|Saint George's Church|
|Jumbo Seafood Restaurant|
For the last sketchwalk of the year, the Urban Sketchers decided to take on Dempsey: the place steep in history and the land's architectural records of its colonial past. Looking at the lush greenery and resort-like ambience that characterises Dempsey Hill of today, it may be difficult to associate this relaxed and laid back place with the discipline and regiment of the military. It may thus come as a surprise to some that the premises at Dempsey Hill used to be the Central Manpower Base of Singapore (“CMPB”) and former British army barracks. Old-timers may still be able to make out the parade square, and the old CMPB office premise, now a lifestyle destination. They may also remember this as the place where young Singaporean men, some accompanied by anxious parents, reported for their “national service”, that is, compulsory military service, when they had come of age.

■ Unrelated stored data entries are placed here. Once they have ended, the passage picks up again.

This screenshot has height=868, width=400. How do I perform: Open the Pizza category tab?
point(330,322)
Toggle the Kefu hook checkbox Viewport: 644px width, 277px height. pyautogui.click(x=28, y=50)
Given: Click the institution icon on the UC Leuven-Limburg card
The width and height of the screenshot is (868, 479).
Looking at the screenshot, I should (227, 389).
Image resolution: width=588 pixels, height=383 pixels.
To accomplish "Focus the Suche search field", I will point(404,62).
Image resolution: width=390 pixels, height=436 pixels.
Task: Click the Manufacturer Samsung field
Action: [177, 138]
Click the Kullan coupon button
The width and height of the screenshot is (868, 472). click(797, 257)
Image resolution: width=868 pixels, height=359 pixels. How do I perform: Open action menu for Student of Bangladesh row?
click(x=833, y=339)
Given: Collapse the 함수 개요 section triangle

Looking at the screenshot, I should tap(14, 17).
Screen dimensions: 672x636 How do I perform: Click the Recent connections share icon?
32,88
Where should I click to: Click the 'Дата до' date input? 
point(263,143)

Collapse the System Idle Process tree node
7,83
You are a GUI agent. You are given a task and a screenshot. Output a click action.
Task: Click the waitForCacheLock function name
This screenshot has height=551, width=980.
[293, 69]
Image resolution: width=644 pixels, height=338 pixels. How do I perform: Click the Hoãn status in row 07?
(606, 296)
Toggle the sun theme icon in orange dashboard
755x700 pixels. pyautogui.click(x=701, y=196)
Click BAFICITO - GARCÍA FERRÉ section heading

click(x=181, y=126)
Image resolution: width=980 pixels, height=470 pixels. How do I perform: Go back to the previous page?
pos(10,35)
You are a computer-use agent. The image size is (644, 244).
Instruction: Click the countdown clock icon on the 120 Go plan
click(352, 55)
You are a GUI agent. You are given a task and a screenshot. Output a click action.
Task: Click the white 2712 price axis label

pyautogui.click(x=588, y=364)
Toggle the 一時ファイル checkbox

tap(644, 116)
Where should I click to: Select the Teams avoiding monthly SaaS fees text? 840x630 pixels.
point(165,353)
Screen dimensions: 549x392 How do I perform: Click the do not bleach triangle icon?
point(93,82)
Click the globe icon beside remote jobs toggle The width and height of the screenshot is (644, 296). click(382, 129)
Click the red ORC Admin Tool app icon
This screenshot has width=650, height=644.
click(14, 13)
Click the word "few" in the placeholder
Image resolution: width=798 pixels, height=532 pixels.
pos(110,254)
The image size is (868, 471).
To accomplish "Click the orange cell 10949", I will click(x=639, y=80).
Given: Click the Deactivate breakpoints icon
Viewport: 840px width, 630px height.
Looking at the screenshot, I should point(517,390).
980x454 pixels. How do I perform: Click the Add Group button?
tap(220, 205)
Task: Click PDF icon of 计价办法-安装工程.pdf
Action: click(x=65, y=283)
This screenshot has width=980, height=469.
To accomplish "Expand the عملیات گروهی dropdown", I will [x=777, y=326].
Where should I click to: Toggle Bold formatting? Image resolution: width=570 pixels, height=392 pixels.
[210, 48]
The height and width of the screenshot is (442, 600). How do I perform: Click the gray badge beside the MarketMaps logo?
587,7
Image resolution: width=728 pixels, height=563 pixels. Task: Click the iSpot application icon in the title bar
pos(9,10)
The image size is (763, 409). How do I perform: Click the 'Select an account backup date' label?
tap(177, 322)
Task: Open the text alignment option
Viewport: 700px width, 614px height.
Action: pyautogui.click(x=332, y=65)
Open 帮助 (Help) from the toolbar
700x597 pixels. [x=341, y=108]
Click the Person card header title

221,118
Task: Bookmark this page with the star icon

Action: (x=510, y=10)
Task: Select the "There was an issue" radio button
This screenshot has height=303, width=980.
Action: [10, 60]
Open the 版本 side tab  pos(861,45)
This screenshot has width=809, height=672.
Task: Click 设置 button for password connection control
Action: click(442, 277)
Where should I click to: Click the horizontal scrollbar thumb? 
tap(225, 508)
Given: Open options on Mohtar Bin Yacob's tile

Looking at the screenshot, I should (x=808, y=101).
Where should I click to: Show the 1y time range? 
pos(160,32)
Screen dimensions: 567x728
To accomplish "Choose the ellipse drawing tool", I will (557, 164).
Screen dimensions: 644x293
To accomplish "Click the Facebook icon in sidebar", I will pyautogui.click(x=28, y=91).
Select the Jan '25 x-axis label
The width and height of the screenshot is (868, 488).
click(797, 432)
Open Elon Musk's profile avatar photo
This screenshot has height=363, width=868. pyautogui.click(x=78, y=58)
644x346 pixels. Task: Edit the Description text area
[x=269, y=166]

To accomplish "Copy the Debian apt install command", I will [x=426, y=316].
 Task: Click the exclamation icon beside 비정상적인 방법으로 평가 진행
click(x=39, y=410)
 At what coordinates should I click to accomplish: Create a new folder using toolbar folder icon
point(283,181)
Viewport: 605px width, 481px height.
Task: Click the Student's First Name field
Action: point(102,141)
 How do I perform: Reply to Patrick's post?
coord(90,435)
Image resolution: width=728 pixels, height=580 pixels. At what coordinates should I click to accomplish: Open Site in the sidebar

The three-tonners ferrying men to their respective army units, and the anxious recruits with shorn heads may no longer be there, as the CMPB was eventually relocated to the more modern and larger premises at Depot Road in 1989 after 17 years. But for many, the legacy of Dempsey as the first port of call for every young man enlisting for the army will doubtlessly be remembered with nostalgia and fondness.
Saint George's Church
St George's Church is owned by the Anglican Diocese of Singapore, and was constructed between 1910 and 1913. This Anglican church was built for the British troops in Tanglin Barracks — once the General Headquarters of the British Far East Land Forces. St. George's community currently comprises members from Singapore and many other countries.
The building was constructed from materials imported from England and cost £2,000 to build. The current building dates back to 1910 but there was an earlier St George's built in 1884 near the site of the present church. Both churches were built for the British troops quartered at Tanglin Barracks. Tanglin Barracks was once the General Headquarters of the British Far East Land Forces. After the British forces left in 1968, it was used by the Ministry of Defence as its headquarters before the ministry moved to new premises in Bukit Gombak.
The land had formerly been used as a nutmeg plantation and it included Mount Harriet, a 103-foot high hill on which the church now stands. The land had belonged to William E. Willan and was sold in 1865. However, even before the church was built, an ordained minister for the garrison was appointed in 1871.